Zamanian Azodi Mona, Arjmand Babak, Zali Alireza, Razzaghi Mohammadreza
Proteomics Research Center, Faculty of Paramedical Sciences, Shahid Beheshti University of Medical Sciences, Tehran, Iran.
Cell Therapy and Regenerative Medicine Research Center, Endocrinology and Metabolism Molecular-Cellular Sciences Institute, Tehran University of Medical Sciences, Tehran, Iran.
Gastroenterol Hepatol Bed Bench. 2020 Fall;13(4):367-373.
Introducing possible diagnostic and therapeutic biomarker candidates via the identification of chief dysregulated proteins in COVID-19 patients is the aim of this study.
Molecular studies, especially proteomics, can be considered as suitable approaches for discovering the hidden aspect of the disease.

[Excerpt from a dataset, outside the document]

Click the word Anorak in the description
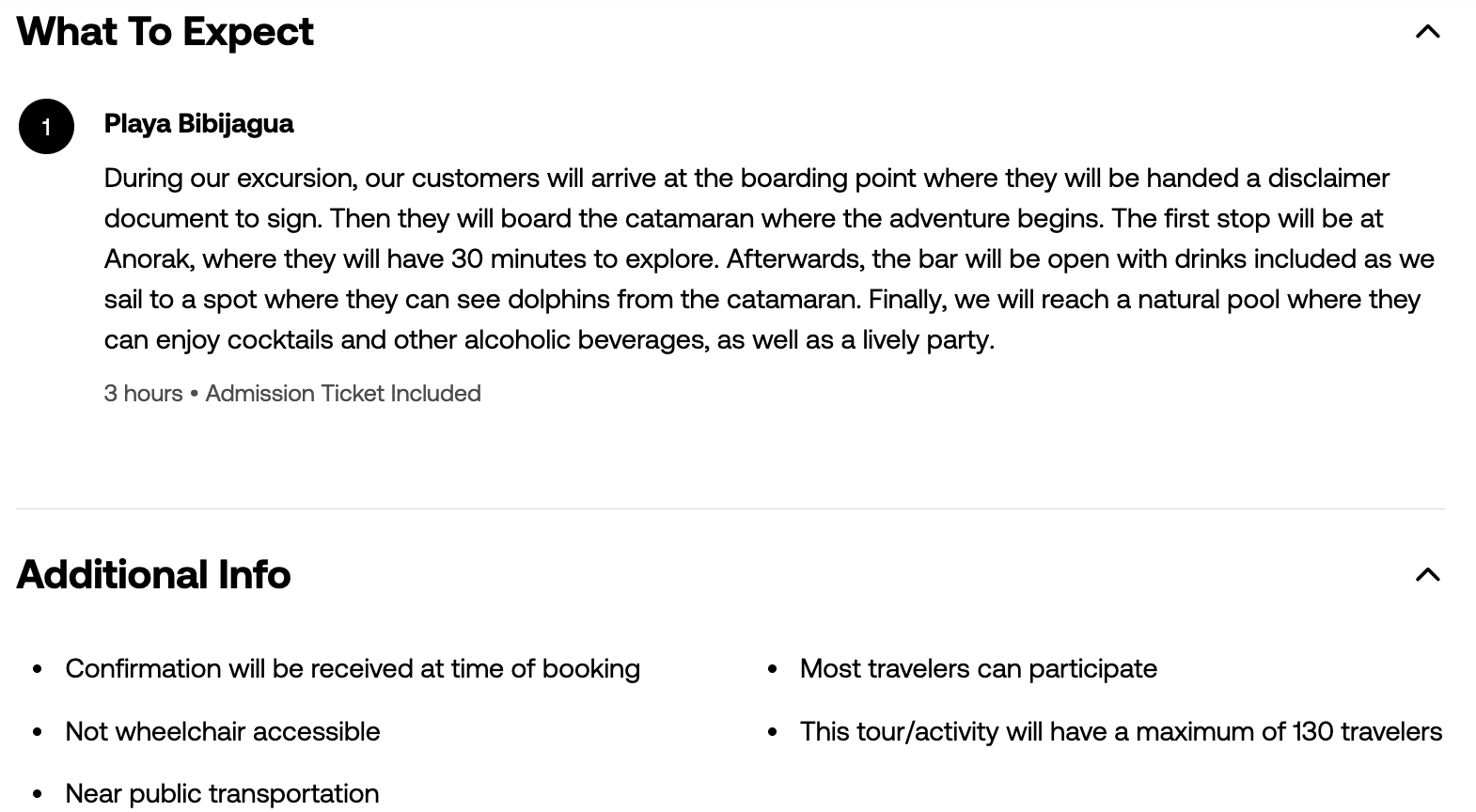Viewport: 1476px width, 812px height. (147, 258)
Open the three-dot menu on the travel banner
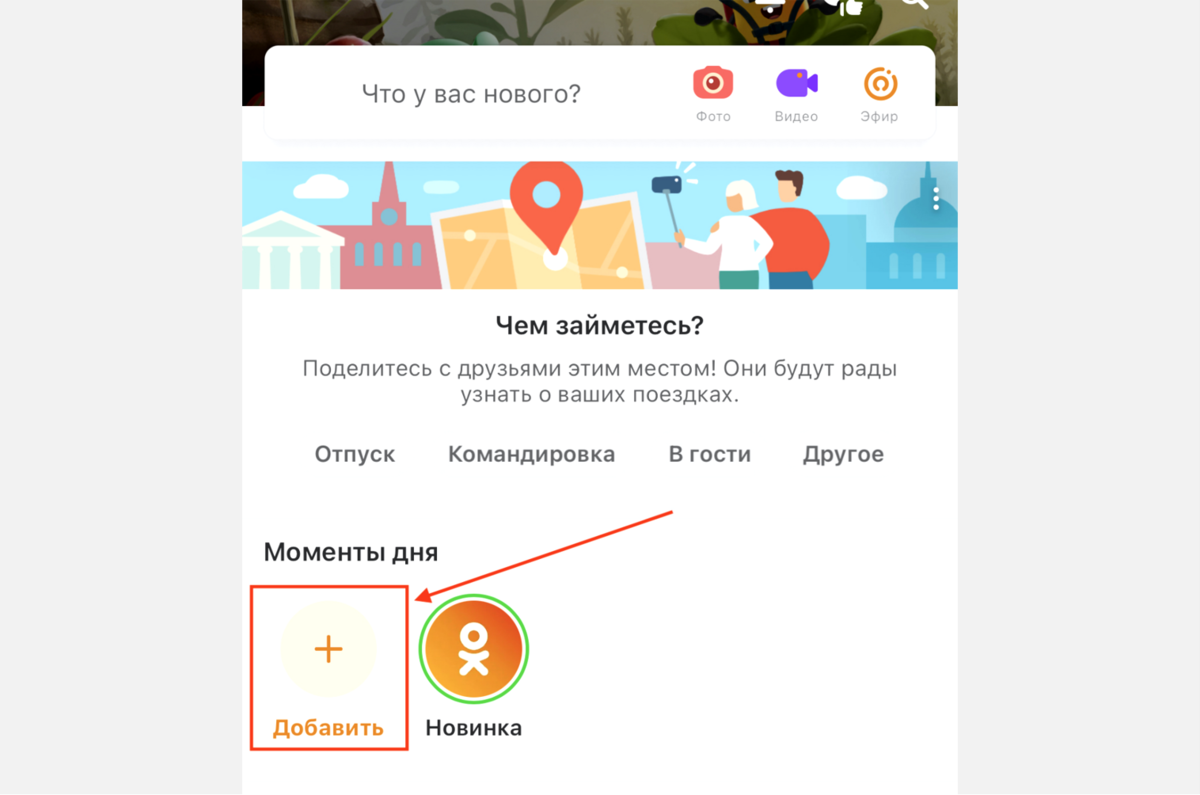Image resolution: width=1200 pixels, height=795 pixels. 936,198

Differentially expressed proteins (DEPs) of three patients with demonstrated severe condition (S-COVID-19) were compared to healthy cases by a proteomics study. Cytoscape software and STRING database were used to construct the protein-protein interaction (PPI) network. The central DEPs were identified through topological analysis of the network. ClueGO+CluePedia were applied to find the biological processes related to the central nodes. MCODE molecular complex detection (MCODE) was used to discover protein complexes.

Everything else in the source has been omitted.